By Ben Otto


Bytedance's TikTok will invest more than $1.5 billion in a deal with GoTo Group that will allow the Chinese video-sharing app to resume retail operations in Indonesia, one of its most successful e-commerce markets.

The companies said Monday that TikTok Shop Indonesia and GoTo's Tokopedia e-commerce platform will be combined under the existing Tokopedia entity, with TikTok taking a 75% controlling stake.

Tokopedia will buy assets and rights of TikTok's Indonesian shopping business for $340 million, while TikTok will pay $840 million to subscribe to new shares for its stake in Tokopedia, according to regulatory filings by GoTo. The filings showed that Tokopedia, Indonesia's largest online shopping platform, will also receive a promissory note from TikTok for $1 billion for future working-capital needs.

The deal is expected to close in the first quarter of 2024.

Shares of GoTo Gojek Tokopedia were 21% lower in afternoon trading, taking them into negative territory for the year.

The agreement comes as TikTok, owned by Beijing-based Bytedance and known mainly for its viral short-form videos, has been seeking to leverage its rising global popularity and China's position as the world's factory floor to compete in the online retail space known as social commerce.
--- --- ---
◆ **WHAT YOU NEED TO DO**: Continue the article on TikTok's Tokopedia deal from the point where it stops.

◆ **DATA BLOCK**:
--- --- ---
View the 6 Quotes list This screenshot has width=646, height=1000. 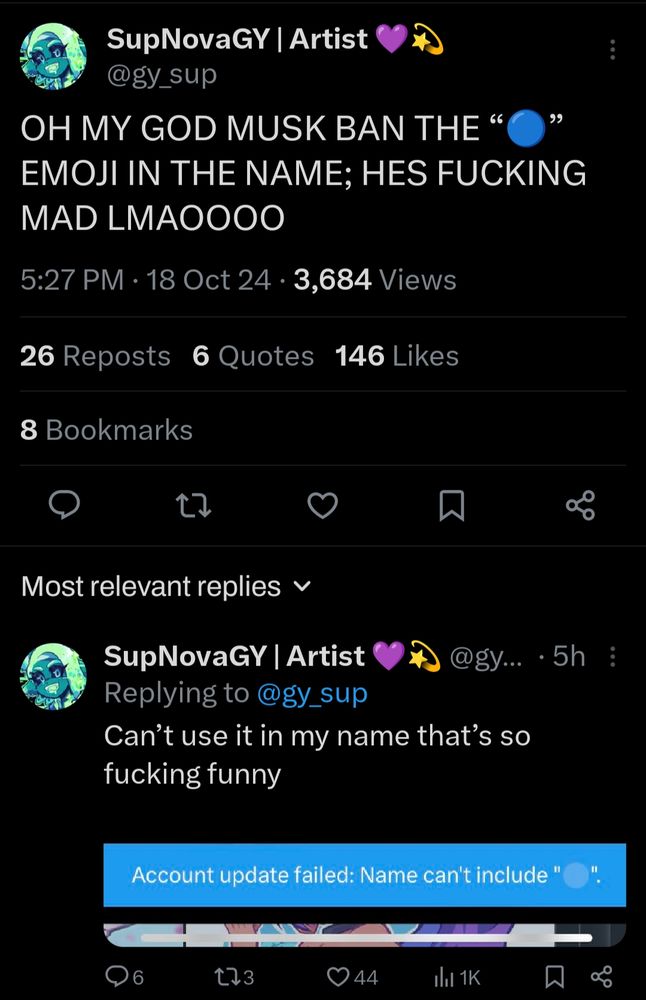(x=253, y=356)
--- --- ---
◆ **RESPONSE TO THIS TASK**:
Indonesia had been one of TikTok's more successful e-commerce markets after launching in 2021, but the company was forced to shut retail offerings in October after Jakarta authorities banned online shopping on social-media platforms, a move intended to protect small merchants from e-commerce competition.

The tie-up with GoTo returns TikTok's shopping services to the world's fourth-most populous nation and the largest economy in a region where the app has made significant inroads. Across Southeast Asia, TikTok said it has a monthly user base of 325 million and 15 million businesses.

The return also comes as TikTok makes progress on another major front: the U.S. In September, the company expanded its e-commerce service to all of its 150 million users in the U.S., the app's largest market, after months of testing, delays and uncertainty amid strained U.S.-China relations.

Globally, TikTok aims to increase the total amount of goods sold on its platform, or gross merchandise value, to $20 billion this year from less than $5 billion in 2022, The Wall Street Journal has reported.